Казалось, что Барочо мыслил вполне ординарно, только вот иногда его заносило в какие-то дебри. Или по какой-то прихоти он хотел представить, что это именно так. Некоторые смотрели на него с едва скрываемым раздражением и с терпеливой снисходительностью, характеризующей отношение ко всем известным чудакам и оригиналам. Однако один из сидевших за «высоким столом», бесстрастный и довольно бесцветный субъект, оказавшийся Хэвелендом, слушал Барочо весьма внимательно. Так, по крайней мере, показалось Эплби. Испанец тем временем пустился в никак не связанные с происходящим филологические парадигмы и аналогии. На минуту его голос смешался с негромкими разговорами, позволительными за «высоким столом», и Барочо никто не слышал, кроме его ближайших соседей. И вот после небольшой паузы он громко спросил:

– Так все-таки, как правильно сказать: вас повесят или вас подвесят?

Титлоу вдруг резко опустил свой бокал. Хэвеленд столь же внезапно поднес свой ко рту. Было невозможно определить, кому именно адресован этот на первый взгляд нелепый вопрос. Эплби подумал, не с его ли взглядом в этот, выбивший всех из колеи момент хотели встретиться круглые, наивные глаза Барочо?

«Этот испанец, – предположил он, – обладает острым умом. И в то же время он не намеревался никого задеть. Он просто провел эксперимент. Зачем?»

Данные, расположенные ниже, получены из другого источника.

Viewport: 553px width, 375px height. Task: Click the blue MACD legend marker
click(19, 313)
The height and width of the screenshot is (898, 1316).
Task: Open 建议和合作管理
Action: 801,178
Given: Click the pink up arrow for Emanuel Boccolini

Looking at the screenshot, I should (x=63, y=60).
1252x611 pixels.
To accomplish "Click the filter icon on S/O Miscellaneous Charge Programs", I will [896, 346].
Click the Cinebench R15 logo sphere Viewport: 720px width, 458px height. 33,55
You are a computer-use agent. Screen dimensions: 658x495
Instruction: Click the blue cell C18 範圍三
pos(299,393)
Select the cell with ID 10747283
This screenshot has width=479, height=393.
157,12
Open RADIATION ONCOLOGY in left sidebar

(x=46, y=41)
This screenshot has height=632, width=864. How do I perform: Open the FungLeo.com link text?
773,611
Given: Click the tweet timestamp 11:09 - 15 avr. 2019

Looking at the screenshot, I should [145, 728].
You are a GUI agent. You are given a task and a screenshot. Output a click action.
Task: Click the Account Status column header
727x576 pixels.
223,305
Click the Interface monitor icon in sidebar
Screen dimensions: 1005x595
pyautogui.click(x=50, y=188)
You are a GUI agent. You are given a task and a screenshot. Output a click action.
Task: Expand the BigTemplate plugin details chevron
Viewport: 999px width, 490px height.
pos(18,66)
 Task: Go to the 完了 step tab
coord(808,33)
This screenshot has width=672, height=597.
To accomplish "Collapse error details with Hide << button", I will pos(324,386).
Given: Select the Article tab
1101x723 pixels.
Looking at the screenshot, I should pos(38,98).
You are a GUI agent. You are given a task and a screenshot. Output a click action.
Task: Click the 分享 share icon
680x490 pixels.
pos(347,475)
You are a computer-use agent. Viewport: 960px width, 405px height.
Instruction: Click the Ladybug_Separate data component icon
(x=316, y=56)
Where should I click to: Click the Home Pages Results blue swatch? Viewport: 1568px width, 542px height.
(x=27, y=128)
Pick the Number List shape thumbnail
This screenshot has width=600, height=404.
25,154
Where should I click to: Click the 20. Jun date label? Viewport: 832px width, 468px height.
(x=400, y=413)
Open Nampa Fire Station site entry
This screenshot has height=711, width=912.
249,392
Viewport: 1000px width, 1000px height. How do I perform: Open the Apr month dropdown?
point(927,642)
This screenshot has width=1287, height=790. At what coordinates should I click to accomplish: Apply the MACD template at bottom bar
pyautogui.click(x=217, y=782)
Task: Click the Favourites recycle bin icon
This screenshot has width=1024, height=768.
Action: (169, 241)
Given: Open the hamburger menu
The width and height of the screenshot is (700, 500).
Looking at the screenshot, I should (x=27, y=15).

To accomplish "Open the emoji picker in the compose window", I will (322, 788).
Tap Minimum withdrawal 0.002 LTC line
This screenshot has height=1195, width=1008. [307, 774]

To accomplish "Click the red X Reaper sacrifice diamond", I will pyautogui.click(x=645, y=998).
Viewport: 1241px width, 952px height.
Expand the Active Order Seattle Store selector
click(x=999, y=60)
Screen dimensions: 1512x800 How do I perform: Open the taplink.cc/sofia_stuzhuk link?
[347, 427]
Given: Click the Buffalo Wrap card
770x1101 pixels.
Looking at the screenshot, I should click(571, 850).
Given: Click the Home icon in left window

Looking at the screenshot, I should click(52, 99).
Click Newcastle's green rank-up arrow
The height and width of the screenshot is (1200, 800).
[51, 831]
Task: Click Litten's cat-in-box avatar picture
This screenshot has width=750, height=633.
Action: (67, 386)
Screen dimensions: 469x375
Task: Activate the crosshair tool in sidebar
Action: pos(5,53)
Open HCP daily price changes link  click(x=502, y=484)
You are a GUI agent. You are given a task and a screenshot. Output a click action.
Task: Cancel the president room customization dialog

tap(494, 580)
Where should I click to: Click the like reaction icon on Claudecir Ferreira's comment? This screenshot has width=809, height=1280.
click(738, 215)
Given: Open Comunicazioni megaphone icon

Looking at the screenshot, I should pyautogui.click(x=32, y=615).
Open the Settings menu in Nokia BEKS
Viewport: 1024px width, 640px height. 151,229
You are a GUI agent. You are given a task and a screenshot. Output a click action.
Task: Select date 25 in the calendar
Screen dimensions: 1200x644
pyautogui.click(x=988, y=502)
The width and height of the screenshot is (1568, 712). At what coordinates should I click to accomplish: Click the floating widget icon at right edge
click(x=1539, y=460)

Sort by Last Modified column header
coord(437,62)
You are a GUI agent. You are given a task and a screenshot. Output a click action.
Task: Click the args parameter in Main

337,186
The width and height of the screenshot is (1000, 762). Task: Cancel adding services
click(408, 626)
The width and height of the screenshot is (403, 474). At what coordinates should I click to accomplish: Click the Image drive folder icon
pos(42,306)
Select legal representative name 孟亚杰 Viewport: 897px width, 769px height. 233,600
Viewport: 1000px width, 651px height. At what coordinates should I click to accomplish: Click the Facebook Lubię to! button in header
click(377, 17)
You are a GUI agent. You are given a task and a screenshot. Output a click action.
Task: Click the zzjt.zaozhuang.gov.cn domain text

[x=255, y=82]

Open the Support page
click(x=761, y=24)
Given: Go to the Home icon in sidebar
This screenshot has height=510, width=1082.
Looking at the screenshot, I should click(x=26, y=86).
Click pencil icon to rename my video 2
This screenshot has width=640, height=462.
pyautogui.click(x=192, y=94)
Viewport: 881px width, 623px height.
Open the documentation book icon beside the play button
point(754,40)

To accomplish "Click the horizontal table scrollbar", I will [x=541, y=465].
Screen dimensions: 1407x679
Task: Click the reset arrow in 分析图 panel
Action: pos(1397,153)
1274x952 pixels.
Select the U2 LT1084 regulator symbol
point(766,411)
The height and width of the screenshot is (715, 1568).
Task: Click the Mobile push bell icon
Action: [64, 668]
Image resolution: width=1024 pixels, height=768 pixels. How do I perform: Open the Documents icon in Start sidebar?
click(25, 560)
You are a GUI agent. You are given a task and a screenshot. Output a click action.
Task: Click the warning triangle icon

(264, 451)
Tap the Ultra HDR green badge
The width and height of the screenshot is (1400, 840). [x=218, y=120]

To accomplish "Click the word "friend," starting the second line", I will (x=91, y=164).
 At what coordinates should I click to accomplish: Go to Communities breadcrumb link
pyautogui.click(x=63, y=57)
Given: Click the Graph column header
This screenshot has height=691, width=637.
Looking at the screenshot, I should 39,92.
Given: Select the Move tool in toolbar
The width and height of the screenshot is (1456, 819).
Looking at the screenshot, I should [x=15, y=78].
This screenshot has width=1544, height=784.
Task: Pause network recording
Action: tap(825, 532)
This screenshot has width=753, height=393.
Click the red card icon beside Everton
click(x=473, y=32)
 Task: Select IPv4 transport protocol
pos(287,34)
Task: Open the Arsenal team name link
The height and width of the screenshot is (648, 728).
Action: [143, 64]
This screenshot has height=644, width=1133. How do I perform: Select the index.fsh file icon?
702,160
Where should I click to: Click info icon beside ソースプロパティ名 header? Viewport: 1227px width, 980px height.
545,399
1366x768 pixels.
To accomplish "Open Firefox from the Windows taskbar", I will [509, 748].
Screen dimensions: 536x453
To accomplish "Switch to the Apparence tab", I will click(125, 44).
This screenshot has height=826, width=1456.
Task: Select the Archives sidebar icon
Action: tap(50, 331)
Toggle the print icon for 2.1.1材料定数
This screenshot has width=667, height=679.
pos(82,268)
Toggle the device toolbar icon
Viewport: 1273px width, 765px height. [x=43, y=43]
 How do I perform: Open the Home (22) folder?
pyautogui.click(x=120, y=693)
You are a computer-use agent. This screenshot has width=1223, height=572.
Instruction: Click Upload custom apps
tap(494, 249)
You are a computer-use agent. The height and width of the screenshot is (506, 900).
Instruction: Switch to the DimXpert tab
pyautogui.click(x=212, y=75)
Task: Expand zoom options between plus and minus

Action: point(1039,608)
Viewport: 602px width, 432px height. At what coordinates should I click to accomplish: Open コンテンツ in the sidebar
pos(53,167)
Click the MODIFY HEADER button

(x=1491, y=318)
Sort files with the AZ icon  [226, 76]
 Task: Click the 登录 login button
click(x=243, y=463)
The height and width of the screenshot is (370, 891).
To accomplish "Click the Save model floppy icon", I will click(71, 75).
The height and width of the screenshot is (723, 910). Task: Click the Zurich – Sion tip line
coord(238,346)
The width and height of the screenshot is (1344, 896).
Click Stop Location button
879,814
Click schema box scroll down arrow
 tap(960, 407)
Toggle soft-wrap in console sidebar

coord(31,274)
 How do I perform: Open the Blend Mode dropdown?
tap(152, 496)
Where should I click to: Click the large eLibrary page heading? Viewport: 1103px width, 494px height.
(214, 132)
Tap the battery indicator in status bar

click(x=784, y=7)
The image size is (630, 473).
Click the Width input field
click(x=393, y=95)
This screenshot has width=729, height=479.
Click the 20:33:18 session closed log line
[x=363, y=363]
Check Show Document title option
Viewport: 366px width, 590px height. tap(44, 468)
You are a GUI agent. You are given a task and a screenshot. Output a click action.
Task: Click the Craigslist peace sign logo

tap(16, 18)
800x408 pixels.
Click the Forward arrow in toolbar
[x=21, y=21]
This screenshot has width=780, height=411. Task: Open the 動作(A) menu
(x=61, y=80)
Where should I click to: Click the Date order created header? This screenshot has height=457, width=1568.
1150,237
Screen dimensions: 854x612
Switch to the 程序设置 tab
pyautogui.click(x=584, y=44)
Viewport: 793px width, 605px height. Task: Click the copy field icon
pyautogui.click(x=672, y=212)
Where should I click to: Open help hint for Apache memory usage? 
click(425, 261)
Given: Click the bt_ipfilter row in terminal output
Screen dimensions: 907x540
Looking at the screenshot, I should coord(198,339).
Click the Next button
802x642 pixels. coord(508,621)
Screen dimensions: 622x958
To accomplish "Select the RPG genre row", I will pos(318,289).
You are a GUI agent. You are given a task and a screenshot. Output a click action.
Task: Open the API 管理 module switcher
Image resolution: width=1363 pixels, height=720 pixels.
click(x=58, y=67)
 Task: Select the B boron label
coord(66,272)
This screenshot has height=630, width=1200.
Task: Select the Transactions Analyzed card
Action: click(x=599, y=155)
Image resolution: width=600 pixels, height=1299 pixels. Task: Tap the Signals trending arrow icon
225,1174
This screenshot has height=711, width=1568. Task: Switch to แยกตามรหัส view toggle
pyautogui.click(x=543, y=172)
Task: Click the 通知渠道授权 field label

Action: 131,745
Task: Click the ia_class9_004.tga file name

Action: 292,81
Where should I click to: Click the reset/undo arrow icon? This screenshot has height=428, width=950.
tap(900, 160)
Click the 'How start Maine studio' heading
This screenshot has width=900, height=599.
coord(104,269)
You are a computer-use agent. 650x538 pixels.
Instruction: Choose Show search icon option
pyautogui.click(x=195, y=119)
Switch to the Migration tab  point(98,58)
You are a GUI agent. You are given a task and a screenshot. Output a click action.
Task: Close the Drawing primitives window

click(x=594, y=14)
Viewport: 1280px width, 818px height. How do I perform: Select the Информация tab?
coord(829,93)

В ту же секунду мистер Дейтон-Кларк подчинил весь «высокий стол» своей воле ненавязчиво, но твердо. Все остававшееся до конца ужина время он, казалось, «дирижировал» негромкими разговорами и возникавшими паузами. Он твердо решил, что больше не возникнет никаких неловкостей, и их не было. Через полчаса после начала ужина, не допуская ни малейшего подозрения в желании поскорее его завершить, декан поднялся со своего места и вполголоса прочитал благодарственную молитву. Послышались звуки отодвигаемых от стола стульев, шапочки раздали их владельцам, и сидевшие за «высоким столом» друг за другом степенно вышли из зала между рядами вскочивших на ноги студентов. Трапеза закончилась.